## Records to process
────

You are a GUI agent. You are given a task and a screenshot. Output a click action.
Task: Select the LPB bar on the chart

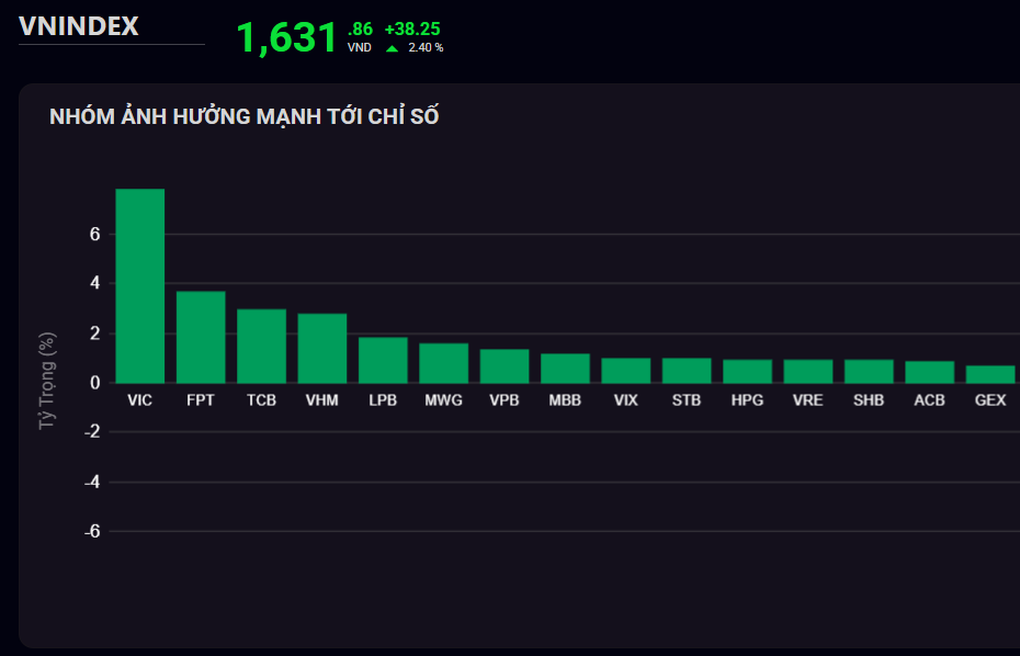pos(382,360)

────

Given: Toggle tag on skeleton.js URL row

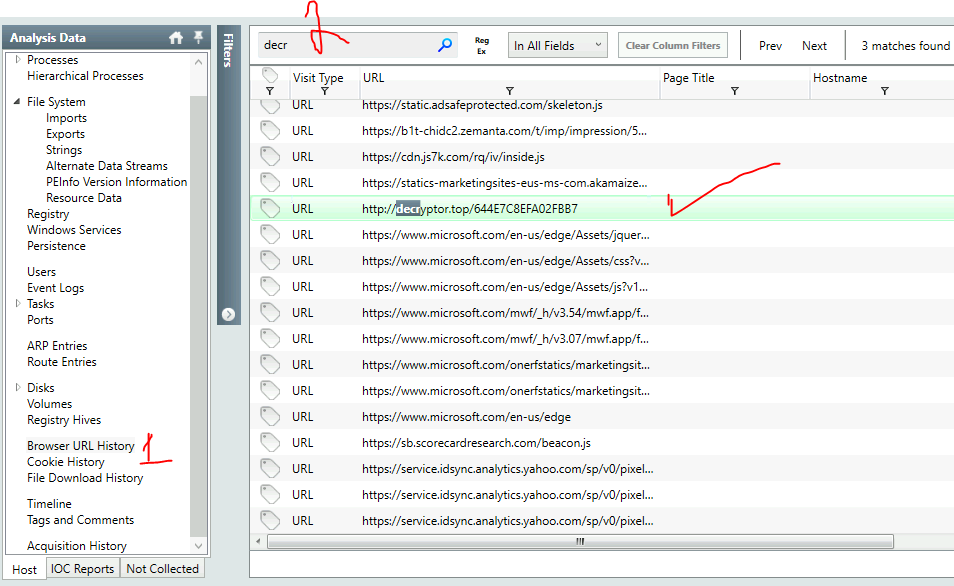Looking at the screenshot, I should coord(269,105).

────

## What is required
Copy the records from the line containing "You are a GUI" through the line containing "pos(382,360)", including the requests, and shift every coordinate in the answers by adding 26. Omit the pictures from your copy.

## Exercise output
You are a GUI agent. You are given a task and a screenshot. Output a click action.
Task: Select the LPB bar on the chart

pos(408,386)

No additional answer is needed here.